I spent the weekend getting ready for Hope. I started by washing all of our newborn and 0-3 month clothes from Sadie, as well as the ones I've been able to pick up for Hope. As I began folding them, I realized that a lot of Sadie's things are not going to work for Hope. All of the newborn sleepers, over the head shirts and pants had to be put directly back into the storage bin. This was tough for me, you picture your next child being able to use all these nice things and never consider that they'll spend their entire newborn stage in the NICU. I was able to put some of the 0-3 month clothes that won't work at the hospital, but will work at home, into the drawers in the nursery. This was a total leap of faith for me and was a little harder than I had imagined. I know that it's important to move forward and prepare for Hope with all the faith and hope that God can give us. I also realize that there is a chance I'll be packing all those clothes away if Hope doesn't make it home.
When I finished I felt like I needed to push myself further, so I washed all the 3-6 month clothes.
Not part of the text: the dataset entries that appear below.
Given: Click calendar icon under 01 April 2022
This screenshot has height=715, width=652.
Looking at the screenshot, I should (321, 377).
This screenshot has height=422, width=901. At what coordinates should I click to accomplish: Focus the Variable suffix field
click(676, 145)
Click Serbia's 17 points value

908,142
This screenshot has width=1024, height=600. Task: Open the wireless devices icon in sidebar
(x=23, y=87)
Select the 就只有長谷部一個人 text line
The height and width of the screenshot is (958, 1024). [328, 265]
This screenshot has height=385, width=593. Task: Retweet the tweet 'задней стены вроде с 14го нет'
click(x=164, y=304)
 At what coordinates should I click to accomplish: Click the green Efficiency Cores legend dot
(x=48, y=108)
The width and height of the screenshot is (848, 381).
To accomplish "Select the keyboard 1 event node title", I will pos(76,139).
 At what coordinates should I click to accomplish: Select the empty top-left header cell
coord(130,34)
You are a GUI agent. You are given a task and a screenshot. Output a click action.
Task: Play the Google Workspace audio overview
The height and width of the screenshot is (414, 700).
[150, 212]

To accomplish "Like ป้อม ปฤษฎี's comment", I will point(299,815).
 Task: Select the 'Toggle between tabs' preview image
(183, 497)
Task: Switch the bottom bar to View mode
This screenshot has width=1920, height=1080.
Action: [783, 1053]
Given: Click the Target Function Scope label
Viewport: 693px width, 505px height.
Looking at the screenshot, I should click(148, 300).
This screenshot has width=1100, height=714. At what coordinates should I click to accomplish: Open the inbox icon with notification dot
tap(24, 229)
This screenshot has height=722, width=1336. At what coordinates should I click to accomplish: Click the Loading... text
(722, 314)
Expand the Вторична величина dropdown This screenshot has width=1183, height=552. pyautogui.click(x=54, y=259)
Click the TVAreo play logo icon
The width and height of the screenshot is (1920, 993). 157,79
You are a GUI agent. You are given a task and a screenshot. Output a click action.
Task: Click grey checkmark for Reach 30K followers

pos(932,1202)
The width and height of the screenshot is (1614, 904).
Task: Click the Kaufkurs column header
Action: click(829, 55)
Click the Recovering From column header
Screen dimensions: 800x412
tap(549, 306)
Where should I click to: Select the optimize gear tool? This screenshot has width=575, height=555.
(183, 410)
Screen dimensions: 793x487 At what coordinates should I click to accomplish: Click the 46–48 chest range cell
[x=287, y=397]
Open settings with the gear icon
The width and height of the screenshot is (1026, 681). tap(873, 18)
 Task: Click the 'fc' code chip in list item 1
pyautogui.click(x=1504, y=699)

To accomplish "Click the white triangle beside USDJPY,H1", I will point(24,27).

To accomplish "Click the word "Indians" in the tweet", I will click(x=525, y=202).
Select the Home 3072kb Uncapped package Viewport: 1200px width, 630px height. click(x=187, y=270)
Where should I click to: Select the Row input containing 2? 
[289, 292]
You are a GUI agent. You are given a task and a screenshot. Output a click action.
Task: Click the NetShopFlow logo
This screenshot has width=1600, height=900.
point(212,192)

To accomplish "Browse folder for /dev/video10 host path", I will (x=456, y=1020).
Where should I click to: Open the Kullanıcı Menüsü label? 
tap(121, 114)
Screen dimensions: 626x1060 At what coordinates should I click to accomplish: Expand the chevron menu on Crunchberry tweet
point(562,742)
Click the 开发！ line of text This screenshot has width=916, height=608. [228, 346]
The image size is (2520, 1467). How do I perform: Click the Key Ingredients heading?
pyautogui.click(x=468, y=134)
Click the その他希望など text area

I know that Hope will keep us very busy and we won't have a lot of free time on our hands after she arrives. As a result, I knew it was better to be prepared in advance for her and not doing things at the last minute. As I folded these larger clothes I looked over at Shawn and said, "do you think she'll ever get to wear these?" He is much stronger than I am at times and simply said, "we're going to hope so!" So, the drawers in the nursery are full of clean clothes that are waiting for Hope to fill. I truly pray that she'll be able to enjoy each piece and be here for a long time, wearing all of Sadie's clothes that still sit in storage.
Last Thursday night, we went to a small group of grade 12 students from Centre Street Church to share more about our current journey. These students were such a blessing to us and presented us with some beautiful things that represented Hope to them. Shawn was able to hang the pictures on the wall of the nursery this weekend that one of the students had drawn so beautifully. It will be such a gift to tell Hope about all the people that loved her before she was born.
This is a week free of doctor's appointments, I think it will be good for Sadie. Lately she's been getting a little nervous when I leave, I think all the babysitters are starting to get to her after all these weeks of appointments. Next week we leave her with some friends as we travel to Edmonton for 2 nights and 3 days. Although I feel terrible leaving her, I know it's good preparation for the months we'll be in Edmonton and she'll have to be loved by others as we focus on Hope.
Please pray for us as we deal with the reality of trusting Sadie's care to our friends and family and the feelings of guilt that sometimes creep in. Continue to pray against the narrowing of Hope's hole in her heart and for her continued growth. If you've seen me in the last week, you know that she's sure growing!! Please also pray for the company Shawn works for as they make decisions about his leave of absence and whether or not they will pay him during this time. Thank you!